January 13, 2016

The Life to Come

People make New Year’s resolutions to diet and get in shape for various reasons. When we were younger we strived to get to that perceived perfect size body, but as we age many of us simply want to keep up our strength so we can avoid going into a nursing home. Thank goodness dieting and exercise are temporal and someday they will end. Paul tells Timothy, “For physical training is of some value, but godliness has value for all things, holding promise for both the present life and the life to come” (1 Tim 4:8 NIV).

1 comment:

Steve Corey said...

Gail;

-----Dieting and exercise are expressions of discipline, of which godliness is also an expression.
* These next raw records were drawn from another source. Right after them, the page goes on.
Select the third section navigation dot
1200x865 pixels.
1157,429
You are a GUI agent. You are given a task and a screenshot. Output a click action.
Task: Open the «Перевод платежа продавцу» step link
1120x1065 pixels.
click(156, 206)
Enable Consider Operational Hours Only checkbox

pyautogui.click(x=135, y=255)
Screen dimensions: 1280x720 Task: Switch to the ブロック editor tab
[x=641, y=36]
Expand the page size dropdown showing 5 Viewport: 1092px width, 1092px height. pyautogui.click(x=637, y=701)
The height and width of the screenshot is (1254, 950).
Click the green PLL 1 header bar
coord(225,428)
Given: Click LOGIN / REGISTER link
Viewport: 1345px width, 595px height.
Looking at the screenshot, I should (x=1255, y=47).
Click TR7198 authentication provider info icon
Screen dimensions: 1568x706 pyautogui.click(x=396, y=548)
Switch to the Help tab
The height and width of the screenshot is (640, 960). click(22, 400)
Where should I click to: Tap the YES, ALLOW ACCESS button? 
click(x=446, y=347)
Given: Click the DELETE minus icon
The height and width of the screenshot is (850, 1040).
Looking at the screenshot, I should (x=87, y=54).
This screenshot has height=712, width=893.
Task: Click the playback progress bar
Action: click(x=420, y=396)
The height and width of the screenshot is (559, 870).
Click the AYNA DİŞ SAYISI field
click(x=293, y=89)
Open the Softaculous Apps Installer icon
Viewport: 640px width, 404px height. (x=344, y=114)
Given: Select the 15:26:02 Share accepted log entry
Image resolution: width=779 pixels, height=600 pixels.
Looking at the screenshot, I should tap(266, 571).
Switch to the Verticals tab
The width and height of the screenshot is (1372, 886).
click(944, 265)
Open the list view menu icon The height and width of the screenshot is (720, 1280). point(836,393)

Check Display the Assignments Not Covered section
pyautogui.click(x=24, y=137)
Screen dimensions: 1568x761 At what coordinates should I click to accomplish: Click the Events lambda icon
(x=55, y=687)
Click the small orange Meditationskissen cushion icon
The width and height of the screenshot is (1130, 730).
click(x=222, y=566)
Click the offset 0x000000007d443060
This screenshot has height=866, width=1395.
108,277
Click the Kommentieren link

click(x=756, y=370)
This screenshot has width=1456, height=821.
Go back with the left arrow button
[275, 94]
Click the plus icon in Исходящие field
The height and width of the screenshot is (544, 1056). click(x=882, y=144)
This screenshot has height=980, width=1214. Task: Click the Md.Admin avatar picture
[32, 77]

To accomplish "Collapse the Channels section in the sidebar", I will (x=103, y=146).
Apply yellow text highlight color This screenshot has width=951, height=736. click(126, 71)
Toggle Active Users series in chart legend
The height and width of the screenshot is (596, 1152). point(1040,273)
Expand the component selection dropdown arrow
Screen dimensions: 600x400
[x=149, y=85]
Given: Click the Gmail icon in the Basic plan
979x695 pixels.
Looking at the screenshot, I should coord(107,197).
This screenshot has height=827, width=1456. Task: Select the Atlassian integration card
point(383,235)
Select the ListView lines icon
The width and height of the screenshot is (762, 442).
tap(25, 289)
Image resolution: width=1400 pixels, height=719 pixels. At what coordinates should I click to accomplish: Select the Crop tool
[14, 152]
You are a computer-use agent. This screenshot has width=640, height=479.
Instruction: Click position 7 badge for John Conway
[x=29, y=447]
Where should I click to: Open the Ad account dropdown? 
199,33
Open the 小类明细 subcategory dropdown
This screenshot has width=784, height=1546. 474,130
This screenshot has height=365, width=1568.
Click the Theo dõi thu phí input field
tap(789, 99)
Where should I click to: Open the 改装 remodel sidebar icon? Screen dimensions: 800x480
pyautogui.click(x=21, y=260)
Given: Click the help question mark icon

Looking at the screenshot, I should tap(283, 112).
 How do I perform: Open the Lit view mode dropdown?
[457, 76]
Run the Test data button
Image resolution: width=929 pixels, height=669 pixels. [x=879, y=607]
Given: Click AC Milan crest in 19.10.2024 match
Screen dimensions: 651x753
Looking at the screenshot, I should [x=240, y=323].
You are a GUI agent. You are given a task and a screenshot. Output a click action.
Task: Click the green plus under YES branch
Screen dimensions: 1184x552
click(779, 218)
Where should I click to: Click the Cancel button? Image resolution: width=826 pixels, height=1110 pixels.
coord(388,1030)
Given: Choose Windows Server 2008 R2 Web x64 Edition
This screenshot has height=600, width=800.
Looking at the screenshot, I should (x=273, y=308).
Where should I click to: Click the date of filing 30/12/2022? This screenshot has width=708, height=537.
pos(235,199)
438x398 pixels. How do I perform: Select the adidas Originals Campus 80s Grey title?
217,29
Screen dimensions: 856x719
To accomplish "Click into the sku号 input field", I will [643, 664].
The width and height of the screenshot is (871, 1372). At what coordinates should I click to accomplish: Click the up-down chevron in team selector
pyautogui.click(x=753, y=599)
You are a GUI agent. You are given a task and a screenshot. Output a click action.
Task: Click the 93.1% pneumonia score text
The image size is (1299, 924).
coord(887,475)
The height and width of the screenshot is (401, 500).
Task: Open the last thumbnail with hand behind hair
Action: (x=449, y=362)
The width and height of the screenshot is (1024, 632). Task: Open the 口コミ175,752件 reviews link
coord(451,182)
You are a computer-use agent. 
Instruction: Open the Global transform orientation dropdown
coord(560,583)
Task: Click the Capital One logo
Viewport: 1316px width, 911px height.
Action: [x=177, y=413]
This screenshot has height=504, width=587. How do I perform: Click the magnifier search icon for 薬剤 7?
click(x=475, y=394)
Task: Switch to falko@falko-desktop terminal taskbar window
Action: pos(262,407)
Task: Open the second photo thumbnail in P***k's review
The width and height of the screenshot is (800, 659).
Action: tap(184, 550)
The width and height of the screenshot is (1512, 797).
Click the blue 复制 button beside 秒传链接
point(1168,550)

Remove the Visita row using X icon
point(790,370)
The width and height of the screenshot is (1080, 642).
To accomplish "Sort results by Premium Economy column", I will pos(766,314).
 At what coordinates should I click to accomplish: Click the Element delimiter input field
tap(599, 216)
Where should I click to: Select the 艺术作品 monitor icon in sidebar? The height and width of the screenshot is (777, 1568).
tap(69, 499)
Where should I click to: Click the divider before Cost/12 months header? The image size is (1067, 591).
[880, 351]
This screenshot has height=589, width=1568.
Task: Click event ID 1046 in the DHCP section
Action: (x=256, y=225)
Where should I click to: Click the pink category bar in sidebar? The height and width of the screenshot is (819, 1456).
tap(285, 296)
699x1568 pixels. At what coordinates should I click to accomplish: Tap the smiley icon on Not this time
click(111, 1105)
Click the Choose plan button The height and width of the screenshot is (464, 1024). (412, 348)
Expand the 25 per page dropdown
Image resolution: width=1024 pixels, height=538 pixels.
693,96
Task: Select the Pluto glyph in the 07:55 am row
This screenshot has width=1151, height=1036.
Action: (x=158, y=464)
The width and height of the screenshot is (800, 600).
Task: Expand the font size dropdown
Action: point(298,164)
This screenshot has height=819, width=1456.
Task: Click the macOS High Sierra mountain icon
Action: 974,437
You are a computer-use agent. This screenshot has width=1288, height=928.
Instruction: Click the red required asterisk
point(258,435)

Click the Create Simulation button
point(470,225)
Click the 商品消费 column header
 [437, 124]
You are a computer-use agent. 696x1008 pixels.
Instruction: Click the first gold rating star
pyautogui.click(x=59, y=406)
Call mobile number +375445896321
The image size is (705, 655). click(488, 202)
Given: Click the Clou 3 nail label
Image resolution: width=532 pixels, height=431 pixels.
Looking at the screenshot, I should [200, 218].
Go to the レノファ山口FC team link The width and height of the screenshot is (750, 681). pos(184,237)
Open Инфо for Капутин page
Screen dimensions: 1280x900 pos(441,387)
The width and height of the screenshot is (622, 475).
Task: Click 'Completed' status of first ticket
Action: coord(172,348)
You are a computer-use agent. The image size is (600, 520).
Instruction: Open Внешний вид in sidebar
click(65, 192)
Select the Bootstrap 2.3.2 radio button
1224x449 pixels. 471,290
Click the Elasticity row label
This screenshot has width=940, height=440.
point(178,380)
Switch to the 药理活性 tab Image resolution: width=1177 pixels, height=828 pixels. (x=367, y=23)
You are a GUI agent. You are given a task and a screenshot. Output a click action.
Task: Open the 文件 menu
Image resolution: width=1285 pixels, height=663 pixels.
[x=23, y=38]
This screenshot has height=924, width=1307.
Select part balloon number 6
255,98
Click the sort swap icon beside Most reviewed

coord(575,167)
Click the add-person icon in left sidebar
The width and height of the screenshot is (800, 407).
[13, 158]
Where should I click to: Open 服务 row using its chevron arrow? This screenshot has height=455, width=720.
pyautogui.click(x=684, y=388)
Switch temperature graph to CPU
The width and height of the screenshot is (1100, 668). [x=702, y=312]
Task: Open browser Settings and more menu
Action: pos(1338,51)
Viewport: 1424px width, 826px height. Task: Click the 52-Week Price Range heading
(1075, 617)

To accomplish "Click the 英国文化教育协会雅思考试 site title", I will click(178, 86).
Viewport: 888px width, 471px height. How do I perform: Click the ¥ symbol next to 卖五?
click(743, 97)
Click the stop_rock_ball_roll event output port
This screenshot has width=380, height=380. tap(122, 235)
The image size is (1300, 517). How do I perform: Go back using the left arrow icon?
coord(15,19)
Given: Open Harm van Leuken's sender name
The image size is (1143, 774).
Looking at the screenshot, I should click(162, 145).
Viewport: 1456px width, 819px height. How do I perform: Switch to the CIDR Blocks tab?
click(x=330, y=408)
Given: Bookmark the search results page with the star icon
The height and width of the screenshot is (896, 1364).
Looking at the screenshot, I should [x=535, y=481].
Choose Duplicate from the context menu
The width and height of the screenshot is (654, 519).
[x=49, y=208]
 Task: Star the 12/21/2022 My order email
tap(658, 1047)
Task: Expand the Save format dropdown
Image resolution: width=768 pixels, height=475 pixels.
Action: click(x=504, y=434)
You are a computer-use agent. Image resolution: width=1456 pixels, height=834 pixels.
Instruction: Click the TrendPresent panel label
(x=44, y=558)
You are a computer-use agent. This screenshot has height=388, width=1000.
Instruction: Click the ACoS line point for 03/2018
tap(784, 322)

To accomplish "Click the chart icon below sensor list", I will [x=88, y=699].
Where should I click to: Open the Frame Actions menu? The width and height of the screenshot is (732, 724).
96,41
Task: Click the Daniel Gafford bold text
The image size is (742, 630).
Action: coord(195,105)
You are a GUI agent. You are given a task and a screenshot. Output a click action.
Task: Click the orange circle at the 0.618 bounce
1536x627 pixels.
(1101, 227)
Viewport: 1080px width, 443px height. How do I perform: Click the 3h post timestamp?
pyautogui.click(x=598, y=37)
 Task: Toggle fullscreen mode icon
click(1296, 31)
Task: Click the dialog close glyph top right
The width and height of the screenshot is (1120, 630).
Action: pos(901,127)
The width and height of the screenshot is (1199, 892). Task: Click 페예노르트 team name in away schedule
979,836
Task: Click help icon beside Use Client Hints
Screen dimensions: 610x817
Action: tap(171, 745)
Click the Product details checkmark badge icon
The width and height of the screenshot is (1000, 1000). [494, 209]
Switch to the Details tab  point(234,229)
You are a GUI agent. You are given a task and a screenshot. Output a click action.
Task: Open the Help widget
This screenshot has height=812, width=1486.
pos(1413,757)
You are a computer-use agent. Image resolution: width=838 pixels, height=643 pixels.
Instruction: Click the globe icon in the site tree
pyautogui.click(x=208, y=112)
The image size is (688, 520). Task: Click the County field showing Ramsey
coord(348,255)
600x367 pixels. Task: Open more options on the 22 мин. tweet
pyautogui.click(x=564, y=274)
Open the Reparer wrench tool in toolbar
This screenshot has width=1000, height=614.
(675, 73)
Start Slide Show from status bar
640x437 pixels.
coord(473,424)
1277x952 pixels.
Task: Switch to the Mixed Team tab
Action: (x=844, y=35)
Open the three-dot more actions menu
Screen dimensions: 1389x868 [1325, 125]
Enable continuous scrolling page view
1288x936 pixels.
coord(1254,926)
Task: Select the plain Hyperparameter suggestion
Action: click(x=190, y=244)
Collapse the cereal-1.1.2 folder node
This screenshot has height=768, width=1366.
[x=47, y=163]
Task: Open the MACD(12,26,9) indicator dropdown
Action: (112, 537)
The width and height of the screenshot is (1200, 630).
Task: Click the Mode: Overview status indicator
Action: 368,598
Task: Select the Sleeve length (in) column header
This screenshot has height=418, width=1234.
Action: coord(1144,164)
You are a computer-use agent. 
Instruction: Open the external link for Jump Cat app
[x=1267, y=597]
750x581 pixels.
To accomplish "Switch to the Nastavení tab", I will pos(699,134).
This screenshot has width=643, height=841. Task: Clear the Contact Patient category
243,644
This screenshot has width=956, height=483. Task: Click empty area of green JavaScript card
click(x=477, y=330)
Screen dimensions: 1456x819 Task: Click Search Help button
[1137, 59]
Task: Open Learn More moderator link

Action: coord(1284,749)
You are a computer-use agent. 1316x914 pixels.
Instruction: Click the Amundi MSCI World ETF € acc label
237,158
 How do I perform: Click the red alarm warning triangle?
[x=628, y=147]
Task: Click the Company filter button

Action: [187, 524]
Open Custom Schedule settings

Discipline is an expression of obedience made in the presence of imperfection. This present life is the place of imperfection. Obedience within the place of total perfection is a void concept. All things right and proper happen naturally where there is total perfection, otherwise the most fundamental property of the perfect place would be imperfect, which then would nullify the totality of that place’s perfection. So it is meaningless to speak of obedience in the perfect life to come, for everything there will happen in total congruity with God’s pleasure, that is, everything happening there will produce only good effects of actual benefit. No other possibility will exist. That’s what this place of degradation, sin, and death was created to effect, the elimination of the possibility of sin from even existing by God’s acting upon the will of His creatures for Him to do so, their having witnessed its disastrous results in the light of God’s immense benevolence (salvation by grace.) So neither discipline nor obedience will have any substantive meaning in the life to come for everything there will be benevolent naturally.
-----In this life, godliness is produced by discipline and obedience. In the life to come, godliness will just be. The value godliness has for all things is that, by its nature, every effect of godliness is beneficial only. There can’t be much perfect godliness in this life, for the effects of even the smallest actions usually reach far beyond our abilities to control or even perceive. Perfect godliness means the entire butterfly effect of even the simplest action is beneficial only. The butterfly effect in this place of imperfection can not happen totally beneficial, because here everything is in conflicting competition. It was critically beneficial for the frog to eat; it was highly detrimental for the fly that the frog did eat. So what value can godliness in this life have upon the life to come?
-----”Now if any one builds on the foundation with gold, silver, precious stones, wood, hay, straw—each man’s work will become manifest; for the Day will disclose it, because it will be revealed with fire, and the fire will test what sort of work each one has done. If the work which any man has built on the foundation survives, he will receive a reward.” (I Cor 3:12-14) No man will get into the life to come having been rewarded by the survival of all his works except for Christ, since we are all His work. The rest of us get there with only some reward, because all our godliness is either detrimentally beneficial or beneficially detrimental, I suppose which one depends on either degree, perspective, or some combination of both. But the real value for the next life godliness has in this life is its aim rather than its score upon any target. The aim of our expressions is the product of our spirits made alive; the score on the target is merely our physical ability (or inability) to express accurately.